Selected text |
Posted on Mar 16, 2015

To be entirely honest I meant to write this blog entry a couple of weeks ago. Yes, I have been busy during that time with meetings, gearing up for spring and summer projects, surveying, and much more. Nevertheless, I could not get myself too excited to write about the unbelievably and astonishingly historic cold we have had this winter, especially in February, or the feet of snow dumped on the region, rewriting more records for some locations. After feeling the first signs of spring in the past week I feel renewed, ready for the thaw and once again energized about our weather and climate. For a meterological nerd like myself recent weeks have been entertaining to say the least.

Let’s hit the top story: February’s snowfall departure and temperature departure.



Those maps are frighteningly frigid for nearly everyone, and folks in the upper Mid-Atlantic and Midwest felt the largest drop as compared to average. Is “drop” an appropriate word? The thermometers fell off a cliff and imploded in comedic fashion. In fact, as you can see in the table below, Syracuse, Buffalo, Rochester, and Islip, New York, along with Hartford and Bridgeport, Connecticut, and Worcester, Massachusetts had their all-time coldest month. That’s right, February 2015 was the coldest month ever recorded for all of those locations! It was the second coldest month of all-time for six more climate stations, and it ranked as the coldest February ever for 15 sites.


Worcester had the distinct honor of also putting up its snowiest month of all-time during this cold stretch, with Providence also breaking that barrier and Boston shattering it. Beantown’s normal snowfall in February is 10.9 inches, and they received 64.8 for a departure of 53.9!

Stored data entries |
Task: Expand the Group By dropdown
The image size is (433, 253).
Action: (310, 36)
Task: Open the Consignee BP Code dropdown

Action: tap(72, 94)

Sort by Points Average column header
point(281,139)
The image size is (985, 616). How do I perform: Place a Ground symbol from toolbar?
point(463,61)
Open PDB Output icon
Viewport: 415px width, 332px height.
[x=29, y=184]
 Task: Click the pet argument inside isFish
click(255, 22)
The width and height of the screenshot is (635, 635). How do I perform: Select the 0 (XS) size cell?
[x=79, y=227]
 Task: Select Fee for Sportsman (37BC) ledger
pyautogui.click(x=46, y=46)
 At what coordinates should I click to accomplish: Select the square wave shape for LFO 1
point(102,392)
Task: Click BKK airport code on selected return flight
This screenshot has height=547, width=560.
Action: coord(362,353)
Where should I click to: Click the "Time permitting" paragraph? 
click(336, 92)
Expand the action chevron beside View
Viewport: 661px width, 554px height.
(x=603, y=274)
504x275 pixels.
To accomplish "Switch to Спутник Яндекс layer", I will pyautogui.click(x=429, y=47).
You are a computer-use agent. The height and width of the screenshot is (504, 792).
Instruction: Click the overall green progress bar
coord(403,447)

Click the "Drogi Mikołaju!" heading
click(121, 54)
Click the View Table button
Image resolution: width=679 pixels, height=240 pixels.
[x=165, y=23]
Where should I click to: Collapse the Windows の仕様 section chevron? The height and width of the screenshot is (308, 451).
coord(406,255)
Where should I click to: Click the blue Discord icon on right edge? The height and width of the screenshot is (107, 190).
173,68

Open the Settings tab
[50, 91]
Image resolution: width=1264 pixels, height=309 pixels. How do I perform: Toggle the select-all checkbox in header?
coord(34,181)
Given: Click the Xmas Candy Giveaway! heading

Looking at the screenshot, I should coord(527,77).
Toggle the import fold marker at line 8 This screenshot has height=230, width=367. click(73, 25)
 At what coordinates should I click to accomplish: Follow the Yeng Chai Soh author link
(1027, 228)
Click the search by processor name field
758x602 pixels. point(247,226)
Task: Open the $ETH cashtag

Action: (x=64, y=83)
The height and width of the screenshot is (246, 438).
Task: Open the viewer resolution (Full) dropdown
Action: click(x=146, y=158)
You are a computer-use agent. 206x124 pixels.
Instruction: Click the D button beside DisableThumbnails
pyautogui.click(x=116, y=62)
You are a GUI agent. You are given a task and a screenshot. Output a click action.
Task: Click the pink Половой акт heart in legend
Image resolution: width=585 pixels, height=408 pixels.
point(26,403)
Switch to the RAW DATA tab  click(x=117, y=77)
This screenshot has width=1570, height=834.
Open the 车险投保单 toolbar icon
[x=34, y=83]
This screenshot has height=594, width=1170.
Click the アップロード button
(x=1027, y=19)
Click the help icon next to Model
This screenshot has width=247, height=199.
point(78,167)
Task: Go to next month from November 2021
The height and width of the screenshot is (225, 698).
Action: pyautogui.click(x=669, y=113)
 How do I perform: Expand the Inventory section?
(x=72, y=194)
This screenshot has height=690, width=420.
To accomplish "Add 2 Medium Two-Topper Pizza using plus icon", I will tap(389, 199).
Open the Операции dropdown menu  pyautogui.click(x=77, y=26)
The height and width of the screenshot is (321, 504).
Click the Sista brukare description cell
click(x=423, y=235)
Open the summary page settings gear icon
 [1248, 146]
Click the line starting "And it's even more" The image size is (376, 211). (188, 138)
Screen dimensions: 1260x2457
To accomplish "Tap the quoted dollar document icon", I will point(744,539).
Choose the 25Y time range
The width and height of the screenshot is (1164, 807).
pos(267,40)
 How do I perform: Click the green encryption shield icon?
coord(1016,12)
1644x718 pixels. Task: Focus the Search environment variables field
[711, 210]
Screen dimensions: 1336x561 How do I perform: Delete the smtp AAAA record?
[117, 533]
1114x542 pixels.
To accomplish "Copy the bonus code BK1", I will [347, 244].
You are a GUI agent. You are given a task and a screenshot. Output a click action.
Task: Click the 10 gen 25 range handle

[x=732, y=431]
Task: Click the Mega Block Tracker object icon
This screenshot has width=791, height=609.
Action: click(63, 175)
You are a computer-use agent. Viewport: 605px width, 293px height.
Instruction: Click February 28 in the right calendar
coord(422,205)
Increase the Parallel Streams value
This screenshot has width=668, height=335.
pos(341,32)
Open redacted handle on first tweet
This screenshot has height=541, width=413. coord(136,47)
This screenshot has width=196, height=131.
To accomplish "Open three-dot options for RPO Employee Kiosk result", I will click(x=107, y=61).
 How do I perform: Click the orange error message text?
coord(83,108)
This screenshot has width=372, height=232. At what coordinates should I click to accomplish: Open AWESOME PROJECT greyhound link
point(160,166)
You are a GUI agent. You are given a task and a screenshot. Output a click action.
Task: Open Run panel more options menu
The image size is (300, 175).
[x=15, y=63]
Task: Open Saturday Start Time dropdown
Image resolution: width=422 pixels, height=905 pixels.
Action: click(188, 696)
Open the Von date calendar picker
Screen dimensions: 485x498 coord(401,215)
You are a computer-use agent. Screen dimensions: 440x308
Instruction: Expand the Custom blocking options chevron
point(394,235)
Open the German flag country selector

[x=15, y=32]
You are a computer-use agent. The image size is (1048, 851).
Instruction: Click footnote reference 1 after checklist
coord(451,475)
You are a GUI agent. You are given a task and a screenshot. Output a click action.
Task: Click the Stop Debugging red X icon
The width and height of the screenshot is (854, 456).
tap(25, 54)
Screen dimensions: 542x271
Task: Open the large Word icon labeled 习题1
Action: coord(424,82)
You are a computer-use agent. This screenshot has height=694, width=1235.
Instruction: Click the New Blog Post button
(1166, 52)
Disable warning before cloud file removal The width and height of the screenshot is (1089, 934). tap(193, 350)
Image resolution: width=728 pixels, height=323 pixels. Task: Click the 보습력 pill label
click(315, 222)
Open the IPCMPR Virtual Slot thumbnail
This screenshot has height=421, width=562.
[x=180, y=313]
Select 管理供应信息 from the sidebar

Study questions |
- A) Rewrite the paragraph beginning "Those maps are frighteningly frigid" from the blog post on February 2015's cold and snow as a short list that keeps its main facts.
- B) In the blog post on February 2015's cold and snow, why did the author put off writing the entry for a couple of weeks? Answer in one to three sentences.
- C) Continue the blog post on February 2015's cold and snow, starting after its last sentence.

Replies |
- A)
- The upper Mid-Atlantic and Midwest saw the largest temperature drop compared to average.
- February 2015 was the coldest month ever recorded in Syracuse, Buffalo, Rochester and Islip, New York; Hartford and Bridgeport, Connecticut; and Worcester, Massachusetts.
- It was the second coldest month of all time for six more climate stations.
- It was the coldest February ever for 15 sites.

- B) The author was busy with meetings, preparing for spring and summer projects, surveying and other work. The author also could not get very excited about writing on the historic cold and the record snowfall.

- C)
The overall meterological winter (December through February) unsurprisingly ended up as the snowiest of all-time for Boston and Worcester with the Atlantic Coast of New England once again being a focal point of major snowstorms, as the departure map shows. This may be a developing climate change symptom as it keeps happening with a certain section of the region being hit with crippling snowfall each year while the Mid-Atlantic, outside of the lake effect areas, stays less snowy than usual.


The temperature departure map requires you to leave the entirety of the Northeast if you want to find any temperatures above normal. This is also a potential major effect of climate change, with the jet stream remaining “stuck” in a particular alignment across North America. As was the case last winter we had a ridge parked over the west, keeping everywhere from California and surrounding states up to Alaska baking in relative heat with dry conditions, while the trough sat over us in the east, keeping the polar dome closed and wet weather in play.


I really hope this does not happen once again next winter, and I do not mean that from a purely selfish sick-of-cold-and-snow standpoint. Western parts of the United States really need to have at least “normal” conditions, and hopefully very cool and wet ones, before there is an even larger environmental catastrophe and water is even more scarce than it is now.